La gobernanza municipal puede simplemente actuar dejando que estos espacios desaparezcan urbanizados e incorporados al proceso mercantil inherente al desarrollo urbano, o de manera inteligente detectar, con acierto, el potencial de estos vacíos urbanos, en su vacuidad la oportunidad de orientar o acompañar procesos desarrollados desde la libertad de elección.
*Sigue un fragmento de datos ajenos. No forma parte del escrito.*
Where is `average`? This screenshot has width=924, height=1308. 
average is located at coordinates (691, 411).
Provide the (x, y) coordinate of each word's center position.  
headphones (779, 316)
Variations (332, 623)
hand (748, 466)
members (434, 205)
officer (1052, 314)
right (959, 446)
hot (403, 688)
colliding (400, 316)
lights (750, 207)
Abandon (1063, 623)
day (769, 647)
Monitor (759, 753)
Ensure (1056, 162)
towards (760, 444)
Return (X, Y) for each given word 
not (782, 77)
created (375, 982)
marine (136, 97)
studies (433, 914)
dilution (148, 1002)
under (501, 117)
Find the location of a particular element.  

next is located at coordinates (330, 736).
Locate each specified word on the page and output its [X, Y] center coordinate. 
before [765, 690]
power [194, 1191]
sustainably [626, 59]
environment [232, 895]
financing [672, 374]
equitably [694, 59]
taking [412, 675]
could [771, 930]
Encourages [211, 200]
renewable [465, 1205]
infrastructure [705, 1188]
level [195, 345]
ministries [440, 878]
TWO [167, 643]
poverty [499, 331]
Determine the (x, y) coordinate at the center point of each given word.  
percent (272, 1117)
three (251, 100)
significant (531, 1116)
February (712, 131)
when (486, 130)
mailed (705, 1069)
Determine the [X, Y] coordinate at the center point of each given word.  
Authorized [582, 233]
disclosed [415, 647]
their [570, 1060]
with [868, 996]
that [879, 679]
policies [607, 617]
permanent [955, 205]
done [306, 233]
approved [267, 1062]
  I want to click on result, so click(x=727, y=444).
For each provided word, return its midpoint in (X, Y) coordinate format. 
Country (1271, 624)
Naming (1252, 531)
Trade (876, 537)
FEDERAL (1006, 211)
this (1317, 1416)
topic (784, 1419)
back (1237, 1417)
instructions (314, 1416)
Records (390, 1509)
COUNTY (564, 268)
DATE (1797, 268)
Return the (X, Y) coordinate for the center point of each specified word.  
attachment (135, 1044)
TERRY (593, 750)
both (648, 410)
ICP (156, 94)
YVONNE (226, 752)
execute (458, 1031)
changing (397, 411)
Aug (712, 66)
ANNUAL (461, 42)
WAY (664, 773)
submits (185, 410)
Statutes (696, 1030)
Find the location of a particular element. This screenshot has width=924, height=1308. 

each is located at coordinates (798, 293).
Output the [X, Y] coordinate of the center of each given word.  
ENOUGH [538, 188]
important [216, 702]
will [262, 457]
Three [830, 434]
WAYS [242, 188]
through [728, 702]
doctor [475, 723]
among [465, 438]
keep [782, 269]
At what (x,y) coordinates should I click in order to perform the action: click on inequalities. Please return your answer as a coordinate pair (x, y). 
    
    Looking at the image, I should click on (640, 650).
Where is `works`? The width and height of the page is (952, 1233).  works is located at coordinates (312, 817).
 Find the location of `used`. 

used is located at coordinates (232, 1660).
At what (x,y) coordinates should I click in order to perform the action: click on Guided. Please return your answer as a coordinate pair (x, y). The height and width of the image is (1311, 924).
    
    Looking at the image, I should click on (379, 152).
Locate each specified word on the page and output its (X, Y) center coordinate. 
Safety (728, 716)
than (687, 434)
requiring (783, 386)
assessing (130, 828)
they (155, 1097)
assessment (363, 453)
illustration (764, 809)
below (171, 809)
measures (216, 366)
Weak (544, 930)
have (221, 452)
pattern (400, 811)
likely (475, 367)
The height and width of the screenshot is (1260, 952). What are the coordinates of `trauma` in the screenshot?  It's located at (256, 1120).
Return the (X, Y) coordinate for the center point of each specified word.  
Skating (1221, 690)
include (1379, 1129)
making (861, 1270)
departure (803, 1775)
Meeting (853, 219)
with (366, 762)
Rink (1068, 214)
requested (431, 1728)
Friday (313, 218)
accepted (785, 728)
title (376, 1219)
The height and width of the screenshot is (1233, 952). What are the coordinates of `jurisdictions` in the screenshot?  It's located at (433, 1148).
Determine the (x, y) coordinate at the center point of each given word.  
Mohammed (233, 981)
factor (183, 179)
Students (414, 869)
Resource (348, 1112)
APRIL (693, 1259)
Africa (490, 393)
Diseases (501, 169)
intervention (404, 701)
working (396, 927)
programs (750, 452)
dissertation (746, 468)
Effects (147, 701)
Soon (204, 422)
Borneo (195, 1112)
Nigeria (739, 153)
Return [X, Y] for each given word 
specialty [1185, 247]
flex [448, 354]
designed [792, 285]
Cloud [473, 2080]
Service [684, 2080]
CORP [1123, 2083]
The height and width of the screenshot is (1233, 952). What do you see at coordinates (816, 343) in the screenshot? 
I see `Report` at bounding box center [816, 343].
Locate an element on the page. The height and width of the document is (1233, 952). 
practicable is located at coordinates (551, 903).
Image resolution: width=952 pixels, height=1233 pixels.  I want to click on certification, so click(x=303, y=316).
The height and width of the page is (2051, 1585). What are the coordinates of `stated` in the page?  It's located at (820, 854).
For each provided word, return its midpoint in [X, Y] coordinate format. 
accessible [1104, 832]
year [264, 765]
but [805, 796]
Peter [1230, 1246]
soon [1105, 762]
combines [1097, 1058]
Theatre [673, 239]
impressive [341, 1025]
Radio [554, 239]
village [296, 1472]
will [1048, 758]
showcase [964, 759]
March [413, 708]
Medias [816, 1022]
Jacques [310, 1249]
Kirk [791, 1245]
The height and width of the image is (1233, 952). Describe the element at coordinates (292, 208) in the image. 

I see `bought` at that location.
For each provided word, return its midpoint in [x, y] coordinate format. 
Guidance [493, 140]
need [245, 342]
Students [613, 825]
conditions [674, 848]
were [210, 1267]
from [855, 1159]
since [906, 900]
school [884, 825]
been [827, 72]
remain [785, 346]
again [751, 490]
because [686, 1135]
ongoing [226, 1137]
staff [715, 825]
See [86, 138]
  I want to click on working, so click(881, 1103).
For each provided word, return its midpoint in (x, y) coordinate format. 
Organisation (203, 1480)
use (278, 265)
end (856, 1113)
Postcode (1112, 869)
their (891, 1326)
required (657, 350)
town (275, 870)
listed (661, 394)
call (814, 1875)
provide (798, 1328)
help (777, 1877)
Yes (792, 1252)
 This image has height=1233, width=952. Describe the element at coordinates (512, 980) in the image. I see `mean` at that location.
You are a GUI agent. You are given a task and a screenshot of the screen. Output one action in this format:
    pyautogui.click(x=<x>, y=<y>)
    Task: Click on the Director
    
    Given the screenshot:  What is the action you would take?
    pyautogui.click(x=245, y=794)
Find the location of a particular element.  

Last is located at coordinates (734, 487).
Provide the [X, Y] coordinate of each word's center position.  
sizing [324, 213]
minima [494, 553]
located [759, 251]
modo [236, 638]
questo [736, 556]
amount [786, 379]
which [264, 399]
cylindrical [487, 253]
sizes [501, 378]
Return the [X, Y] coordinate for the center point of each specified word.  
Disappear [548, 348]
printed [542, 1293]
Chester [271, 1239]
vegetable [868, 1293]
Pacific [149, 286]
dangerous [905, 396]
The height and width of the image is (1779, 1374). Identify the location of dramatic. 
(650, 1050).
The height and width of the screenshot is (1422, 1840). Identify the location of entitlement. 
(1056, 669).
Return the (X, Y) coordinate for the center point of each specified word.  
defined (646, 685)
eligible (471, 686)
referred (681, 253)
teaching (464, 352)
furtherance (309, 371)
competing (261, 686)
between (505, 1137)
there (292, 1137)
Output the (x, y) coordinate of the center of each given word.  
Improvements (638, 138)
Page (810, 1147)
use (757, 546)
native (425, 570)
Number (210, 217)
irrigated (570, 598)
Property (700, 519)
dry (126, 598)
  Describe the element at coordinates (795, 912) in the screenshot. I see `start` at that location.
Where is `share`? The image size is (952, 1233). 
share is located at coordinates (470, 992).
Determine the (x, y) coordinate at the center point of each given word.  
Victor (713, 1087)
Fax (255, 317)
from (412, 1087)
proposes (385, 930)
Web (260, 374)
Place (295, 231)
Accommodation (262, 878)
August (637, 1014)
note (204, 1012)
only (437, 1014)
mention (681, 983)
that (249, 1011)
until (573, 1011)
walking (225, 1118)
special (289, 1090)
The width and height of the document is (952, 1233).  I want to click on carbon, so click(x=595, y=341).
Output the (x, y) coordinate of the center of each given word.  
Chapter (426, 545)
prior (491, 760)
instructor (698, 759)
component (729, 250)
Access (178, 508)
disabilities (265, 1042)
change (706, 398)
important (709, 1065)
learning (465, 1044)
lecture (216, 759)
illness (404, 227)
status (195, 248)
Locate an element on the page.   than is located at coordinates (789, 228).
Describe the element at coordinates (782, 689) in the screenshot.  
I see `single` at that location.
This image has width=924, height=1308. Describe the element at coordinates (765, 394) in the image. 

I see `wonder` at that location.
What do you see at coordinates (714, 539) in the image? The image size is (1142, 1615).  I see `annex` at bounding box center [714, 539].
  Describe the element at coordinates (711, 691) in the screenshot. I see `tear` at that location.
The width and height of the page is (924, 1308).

Hace unos años, en un curso en Alicante, una madre me manifestaba que ella no dejaría jugar a sus hijos en descampados, por miedo a los múltiples peligros grabados en el imaginario de los que tienen hijos: delincuencia, drogas, contagios, accidentes … Siendo de mi generación, reconocía de inmediato que ella, como todos nosotros, sí había buscado estos lugares a espaldas de los deseos de sus padres, y el valor que aquella transgresión habían supuesto en la formación de su personalidad. Pero ahora estaba dispuesta a privar a sus hijos de la experiencia de cuya oportunidad ella sí disfrutó en favor de una sobrevalorada seguridad.
Desde los años ochenta los descampados van desapareciendo de nuestras periferias, cuando son no sólo inherentes a las mismas sino necesarios. Cuando urbanicemos el último habremos completado el proyecto urbano total, y sin duda perdido el último reducto de libertad. En una última referencia musical, en Akron, Ohio, la ciudad de los neumáticos, afectada en los setenta y ochenta por el declive de la industria del automóvil en todo el Rust Belt, cinturón de ciudades de industrias abandonadas y proliferación de descampados, otros jóvenes contemporáneos de Los Chunguitos cantaban sobre los procesos en marcha alertando no sin ironía sobre la falta de libertad que conlleva a la De-EVOlución, y pidiendo hacer uso de la misma, “in the Land of the Free, use your freedom of choice”; reivindicando la necesidad de espacios para tal ejercicio, reivindicando el valor de los descampados urbanos.